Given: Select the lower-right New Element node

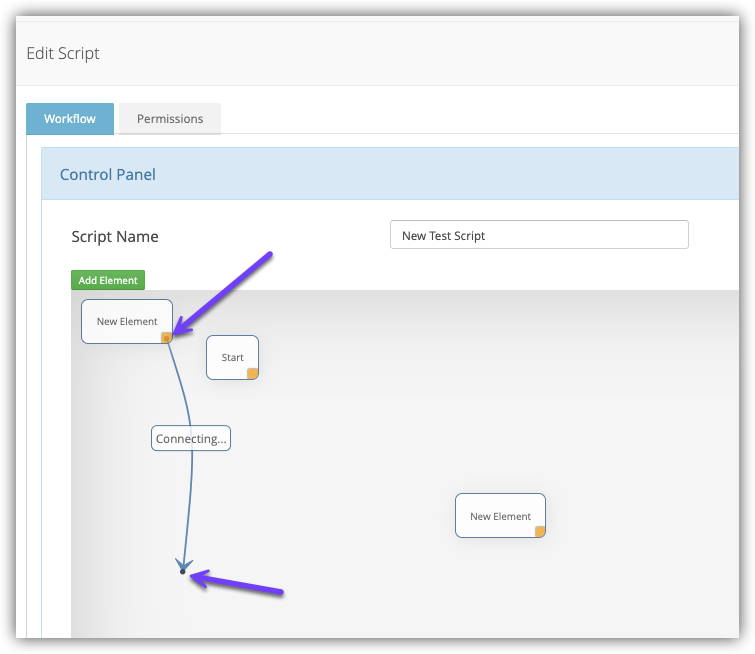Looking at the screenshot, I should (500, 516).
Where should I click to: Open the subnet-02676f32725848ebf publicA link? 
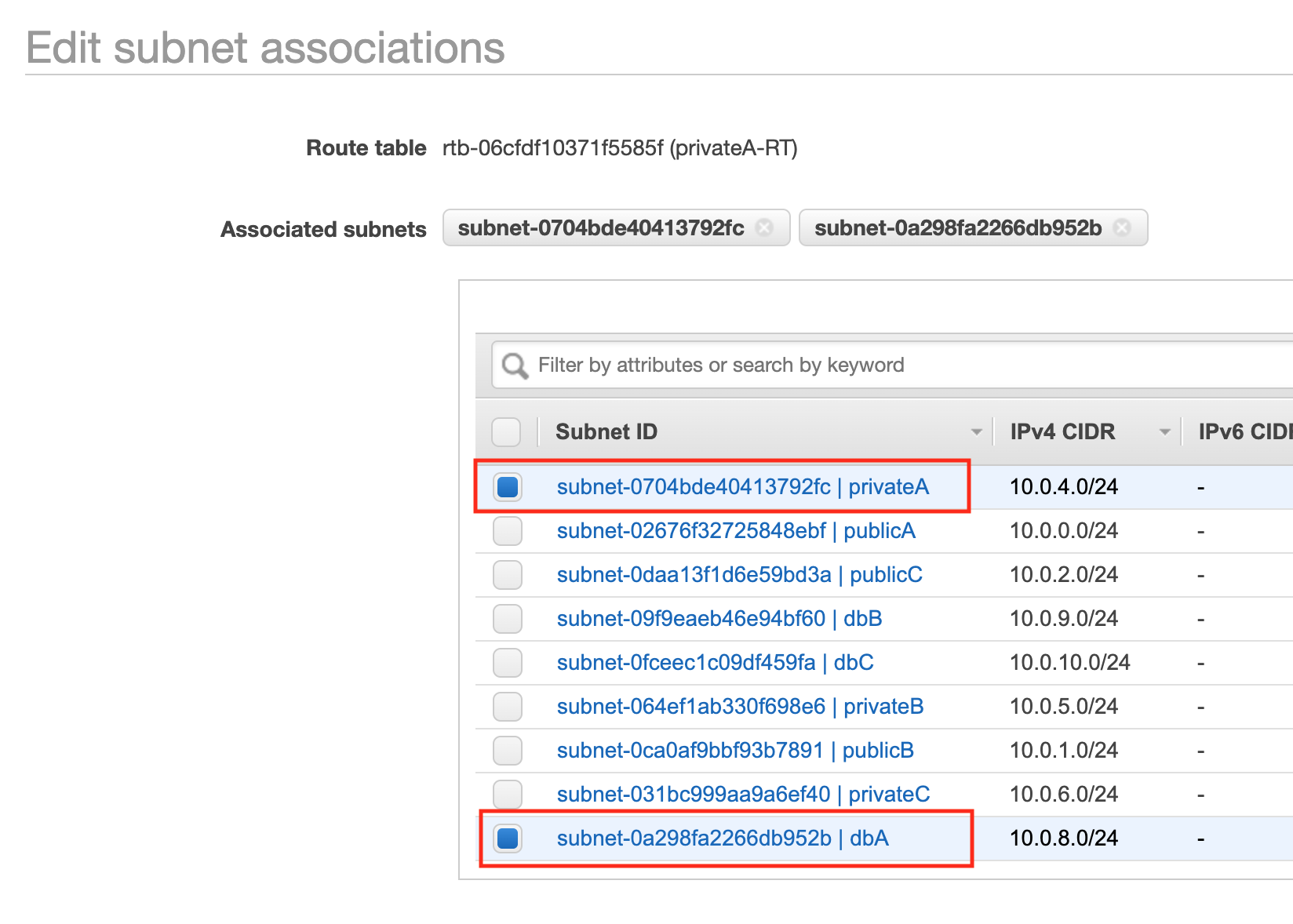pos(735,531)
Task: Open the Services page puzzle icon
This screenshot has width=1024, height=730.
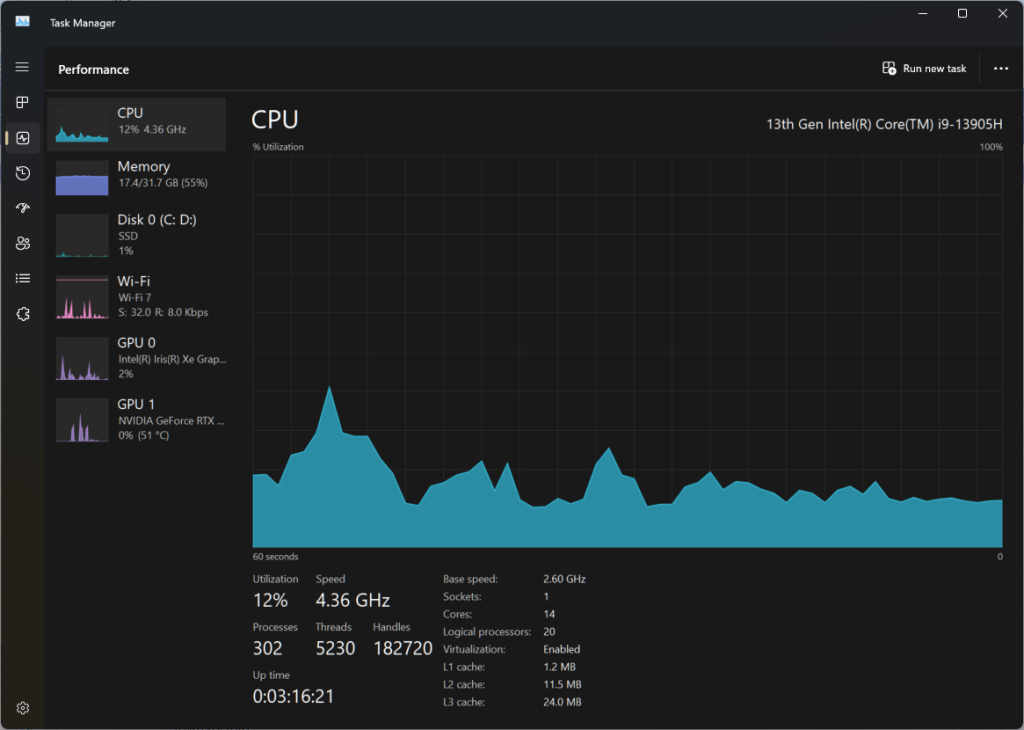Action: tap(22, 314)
+++
The reply should consist only of the lines running from the one with "Task: Open the Services page puzzle icon" through the end of the material, both included, copied exactly; please omit pictures.

Response box
Task: Open the Services page puzzle icon
This screenshot has width=1024, height=730.
Action: tap(22, 314)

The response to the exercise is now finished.